The story happens in the early twentieth century although Jody's grandfather makes reference to his own youth (the 1800s) and experiences out West. He says that he had kept travelling west and would have gone further but for the fact that he was stopped by the Pacific Ocean. (Actually, he could have taken a boat and gone on to Asia if he had wanted to, but he said this for rhetorical effect.)
Here is some background information concerning Salinas Valley where Jody's family lived:
Salinas was not always an agricultural area. Initially, it was the home to several small tribes of Native Americans, who lived there for many thousands of years before Spanish soldiers and missionaries arrived. Under Spanish rule, the main focus of the population was the coastal areas, and so the valley, where Salinas is located, was largely left on its own. However, when the Mexicans overthrew the Spanish rulers, the Mexican government began giving out land grants. From these land grants grew the communities that would eventually make up such towns as Salinas.

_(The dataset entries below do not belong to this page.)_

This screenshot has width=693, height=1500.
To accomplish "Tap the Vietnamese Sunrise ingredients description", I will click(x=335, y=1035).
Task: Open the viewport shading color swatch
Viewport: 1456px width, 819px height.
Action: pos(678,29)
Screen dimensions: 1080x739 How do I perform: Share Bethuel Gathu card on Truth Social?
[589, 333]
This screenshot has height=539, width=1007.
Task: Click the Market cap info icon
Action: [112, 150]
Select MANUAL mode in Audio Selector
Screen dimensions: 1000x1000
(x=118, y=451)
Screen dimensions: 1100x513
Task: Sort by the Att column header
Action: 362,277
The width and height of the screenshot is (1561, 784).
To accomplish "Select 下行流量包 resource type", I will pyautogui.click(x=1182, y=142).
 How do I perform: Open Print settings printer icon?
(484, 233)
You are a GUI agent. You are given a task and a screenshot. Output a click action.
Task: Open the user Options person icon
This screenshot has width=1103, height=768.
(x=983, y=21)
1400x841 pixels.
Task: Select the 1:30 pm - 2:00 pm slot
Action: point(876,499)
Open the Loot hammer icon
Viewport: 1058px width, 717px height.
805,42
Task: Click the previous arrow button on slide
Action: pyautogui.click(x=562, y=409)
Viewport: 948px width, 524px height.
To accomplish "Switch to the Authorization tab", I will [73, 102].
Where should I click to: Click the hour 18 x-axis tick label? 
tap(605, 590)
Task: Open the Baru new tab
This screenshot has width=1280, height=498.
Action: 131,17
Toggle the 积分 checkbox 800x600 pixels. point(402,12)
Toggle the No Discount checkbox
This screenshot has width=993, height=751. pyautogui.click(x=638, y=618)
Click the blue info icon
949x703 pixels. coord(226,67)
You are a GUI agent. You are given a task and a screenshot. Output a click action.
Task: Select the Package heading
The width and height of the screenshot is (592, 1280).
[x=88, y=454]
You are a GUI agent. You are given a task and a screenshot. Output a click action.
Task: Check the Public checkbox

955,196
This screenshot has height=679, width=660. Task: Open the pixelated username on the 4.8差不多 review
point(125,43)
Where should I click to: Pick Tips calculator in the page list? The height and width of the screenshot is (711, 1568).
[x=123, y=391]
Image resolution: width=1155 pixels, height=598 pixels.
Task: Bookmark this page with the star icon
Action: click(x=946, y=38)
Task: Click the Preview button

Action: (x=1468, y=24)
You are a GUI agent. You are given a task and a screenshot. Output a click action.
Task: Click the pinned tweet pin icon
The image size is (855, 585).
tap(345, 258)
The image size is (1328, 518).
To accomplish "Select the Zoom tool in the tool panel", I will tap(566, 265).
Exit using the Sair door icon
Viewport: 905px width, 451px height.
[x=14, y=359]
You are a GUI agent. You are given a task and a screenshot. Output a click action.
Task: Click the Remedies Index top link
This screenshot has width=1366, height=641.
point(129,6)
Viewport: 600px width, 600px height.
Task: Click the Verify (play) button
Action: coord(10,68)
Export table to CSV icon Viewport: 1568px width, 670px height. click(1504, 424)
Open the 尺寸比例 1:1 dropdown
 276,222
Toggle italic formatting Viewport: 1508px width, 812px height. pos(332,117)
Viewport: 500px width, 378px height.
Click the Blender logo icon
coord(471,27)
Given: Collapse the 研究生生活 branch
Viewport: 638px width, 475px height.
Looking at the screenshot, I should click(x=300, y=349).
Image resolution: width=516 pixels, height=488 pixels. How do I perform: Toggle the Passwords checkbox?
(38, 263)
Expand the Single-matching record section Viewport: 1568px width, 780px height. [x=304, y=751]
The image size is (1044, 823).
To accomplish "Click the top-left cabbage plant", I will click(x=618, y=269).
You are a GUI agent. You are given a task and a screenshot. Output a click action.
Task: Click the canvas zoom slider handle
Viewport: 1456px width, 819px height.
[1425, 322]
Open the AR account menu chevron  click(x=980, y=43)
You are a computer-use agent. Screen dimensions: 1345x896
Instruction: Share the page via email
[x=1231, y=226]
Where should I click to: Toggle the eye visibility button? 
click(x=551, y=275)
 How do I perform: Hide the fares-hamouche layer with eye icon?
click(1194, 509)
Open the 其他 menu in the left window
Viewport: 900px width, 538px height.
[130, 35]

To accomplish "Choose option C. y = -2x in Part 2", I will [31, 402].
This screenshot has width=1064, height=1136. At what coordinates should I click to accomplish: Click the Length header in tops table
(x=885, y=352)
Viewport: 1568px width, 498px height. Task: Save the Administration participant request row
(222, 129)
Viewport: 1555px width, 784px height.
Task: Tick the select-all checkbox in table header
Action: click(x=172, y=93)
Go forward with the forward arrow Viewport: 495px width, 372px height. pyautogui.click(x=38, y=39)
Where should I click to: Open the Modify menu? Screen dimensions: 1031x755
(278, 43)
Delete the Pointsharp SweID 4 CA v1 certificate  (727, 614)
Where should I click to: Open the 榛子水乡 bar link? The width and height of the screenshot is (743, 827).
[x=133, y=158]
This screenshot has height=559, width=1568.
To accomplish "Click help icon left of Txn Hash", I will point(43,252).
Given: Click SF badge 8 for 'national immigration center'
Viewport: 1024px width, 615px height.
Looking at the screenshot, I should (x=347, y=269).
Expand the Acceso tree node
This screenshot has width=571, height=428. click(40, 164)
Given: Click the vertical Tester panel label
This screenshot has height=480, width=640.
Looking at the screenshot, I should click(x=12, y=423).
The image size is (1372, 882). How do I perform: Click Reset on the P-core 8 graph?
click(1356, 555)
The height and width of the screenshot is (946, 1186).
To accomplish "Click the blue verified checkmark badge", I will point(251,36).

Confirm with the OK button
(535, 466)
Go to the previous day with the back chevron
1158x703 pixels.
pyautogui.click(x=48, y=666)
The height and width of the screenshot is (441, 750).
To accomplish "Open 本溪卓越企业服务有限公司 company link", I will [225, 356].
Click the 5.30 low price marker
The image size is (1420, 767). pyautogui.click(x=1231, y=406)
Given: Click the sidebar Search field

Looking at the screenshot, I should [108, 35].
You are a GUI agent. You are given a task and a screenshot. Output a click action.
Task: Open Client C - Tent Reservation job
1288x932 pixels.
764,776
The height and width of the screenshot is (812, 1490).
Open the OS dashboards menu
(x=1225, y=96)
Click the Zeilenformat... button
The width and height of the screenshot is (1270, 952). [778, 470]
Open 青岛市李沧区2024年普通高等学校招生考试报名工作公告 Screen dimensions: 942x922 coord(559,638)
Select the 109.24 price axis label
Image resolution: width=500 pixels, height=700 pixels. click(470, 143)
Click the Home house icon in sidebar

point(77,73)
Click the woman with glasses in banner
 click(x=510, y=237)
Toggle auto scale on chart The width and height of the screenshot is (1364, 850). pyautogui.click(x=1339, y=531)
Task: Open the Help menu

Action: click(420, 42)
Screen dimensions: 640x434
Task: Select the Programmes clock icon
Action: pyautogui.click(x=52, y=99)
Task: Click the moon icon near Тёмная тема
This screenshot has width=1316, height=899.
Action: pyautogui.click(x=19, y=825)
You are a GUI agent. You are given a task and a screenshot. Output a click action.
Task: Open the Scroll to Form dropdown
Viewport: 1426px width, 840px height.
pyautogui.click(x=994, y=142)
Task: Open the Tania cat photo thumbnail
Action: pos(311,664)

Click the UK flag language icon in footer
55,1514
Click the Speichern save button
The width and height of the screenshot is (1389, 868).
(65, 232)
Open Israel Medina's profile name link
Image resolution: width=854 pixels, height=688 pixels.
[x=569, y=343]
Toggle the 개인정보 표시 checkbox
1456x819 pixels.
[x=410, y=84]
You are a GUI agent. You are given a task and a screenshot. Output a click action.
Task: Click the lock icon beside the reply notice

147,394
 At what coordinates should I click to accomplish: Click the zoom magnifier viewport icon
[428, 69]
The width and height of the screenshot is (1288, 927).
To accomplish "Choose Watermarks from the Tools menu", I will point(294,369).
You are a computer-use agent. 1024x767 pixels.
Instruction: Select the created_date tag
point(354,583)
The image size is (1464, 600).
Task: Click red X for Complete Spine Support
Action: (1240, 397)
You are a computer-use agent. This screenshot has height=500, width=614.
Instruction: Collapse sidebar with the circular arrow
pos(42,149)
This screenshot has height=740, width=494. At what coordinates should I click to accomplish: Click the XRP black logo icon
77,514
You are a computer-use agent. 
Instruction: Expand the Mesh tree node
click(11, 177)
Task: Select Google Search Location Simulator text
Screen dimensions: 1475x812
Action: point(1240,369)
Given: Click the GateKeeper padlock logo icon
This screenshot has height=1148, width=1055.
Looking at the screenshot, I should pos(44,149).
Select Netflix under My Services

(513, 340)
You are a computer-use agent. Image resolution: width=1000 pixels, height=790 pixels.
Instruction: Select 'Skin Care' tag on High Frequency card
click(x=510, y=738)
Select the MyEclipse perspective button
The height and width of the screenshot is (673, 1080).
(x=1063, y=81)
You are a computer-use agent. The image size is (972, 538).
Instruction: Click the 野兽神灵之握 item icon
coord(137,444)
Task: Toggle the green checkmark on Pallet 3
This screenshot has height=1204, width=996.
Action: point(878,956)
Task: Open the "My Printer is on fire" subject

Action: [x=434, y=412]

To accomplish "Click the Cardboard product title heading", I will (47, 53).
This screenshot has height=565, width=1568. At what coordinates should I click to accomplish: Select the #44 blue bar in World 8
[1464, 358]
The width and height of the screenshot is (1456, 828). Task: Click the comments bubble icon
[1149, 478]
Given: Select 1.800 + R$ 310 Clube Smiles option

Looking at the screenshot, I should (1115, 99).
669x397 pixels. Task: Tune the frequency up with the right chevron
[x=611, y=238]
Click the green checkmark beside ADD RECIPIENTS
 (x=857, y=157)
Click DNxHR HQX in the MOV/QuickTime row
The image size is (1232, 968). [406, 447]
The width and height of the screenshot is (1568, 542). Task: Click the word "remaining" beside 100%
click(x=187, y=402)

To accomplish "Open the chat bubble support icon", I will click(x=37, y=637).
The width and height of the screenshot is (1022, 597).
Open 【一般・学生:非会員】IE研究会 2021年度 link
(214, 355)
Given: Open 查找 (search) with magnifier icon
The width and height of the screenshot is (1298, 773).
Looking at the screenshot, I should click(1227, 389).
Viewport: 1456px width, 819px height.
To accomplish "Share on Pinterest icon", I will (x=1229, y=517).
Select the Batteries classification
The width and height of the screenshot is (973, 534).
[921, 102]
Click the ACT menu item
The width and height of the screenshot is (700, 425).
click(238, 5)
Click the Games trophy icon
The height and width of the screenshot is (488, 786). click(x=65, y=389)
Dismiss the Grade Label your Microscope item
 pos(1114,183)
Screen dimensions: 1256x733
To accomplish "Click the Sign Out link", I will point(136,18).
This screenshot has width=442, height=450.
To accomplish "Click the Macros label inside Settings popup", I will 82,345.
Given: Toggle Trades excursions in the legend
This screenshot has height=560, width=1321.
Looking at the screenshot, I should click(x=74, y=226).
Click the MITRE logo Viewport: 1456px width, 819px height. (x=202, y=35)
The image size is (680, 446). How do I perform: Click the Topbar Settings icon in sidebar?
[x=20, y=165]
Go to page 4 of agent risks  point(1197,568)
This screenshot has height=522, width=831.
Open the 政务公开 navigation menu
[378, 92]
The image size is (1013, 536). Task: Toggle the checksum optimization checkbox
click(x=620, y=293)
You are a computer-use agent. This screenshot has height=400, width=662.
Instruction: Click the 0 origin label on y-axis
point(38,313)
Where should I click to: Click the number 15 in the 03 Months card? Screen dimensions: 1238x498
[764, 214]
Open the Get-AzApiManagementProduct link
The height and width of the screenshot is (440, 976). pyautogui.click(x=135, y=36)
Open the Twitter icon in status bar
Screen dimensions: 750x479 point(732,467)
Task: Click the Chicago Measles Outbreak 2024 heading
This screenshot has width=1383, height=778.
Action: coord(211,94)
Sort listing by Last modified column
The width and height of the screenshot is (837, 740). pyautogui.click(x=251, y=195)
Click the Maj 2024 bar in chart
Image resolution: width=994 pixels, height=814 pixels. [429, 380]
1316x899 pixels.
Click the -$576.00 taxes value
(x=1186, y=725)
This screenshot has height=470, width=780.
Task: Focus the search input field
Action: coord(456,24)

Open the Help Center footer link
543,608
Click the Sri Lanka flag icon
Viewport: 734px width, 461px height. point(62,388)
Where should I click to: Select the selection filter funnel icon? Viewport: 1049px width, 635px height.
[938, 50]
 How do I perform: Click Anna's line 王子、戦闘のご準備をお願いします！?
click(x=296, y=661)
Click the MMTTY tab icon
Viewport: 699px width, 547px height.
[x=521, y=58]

During the early stages of the gold rush, James Bryant Hill bought a large land grant in the valley and was one of the first people to plant crops there. It would not be until 1867 that a partnership between a few large farmers and cattle rancher Eugene Sherwood would be formed. These men laid out a plan for a half-mile square that would become the heart of Salinas City.
At the time of the writing of The Red Pony, wheat was still the main crop grown in the valley. Most of the land was still used for cattle. Today, Salinas is known for its crops of lettuce, artichokes, broccoli, sugar beets, and beans. Due to its rich valley soils, Salinas would eventually become one of the wealthiest cities per capita in the United States.
- from eNotes.com/red-pony/historical-context
Salinas Valley was Steinbeck's own stomping ground for most of his life, and his love for California comes through many of his works.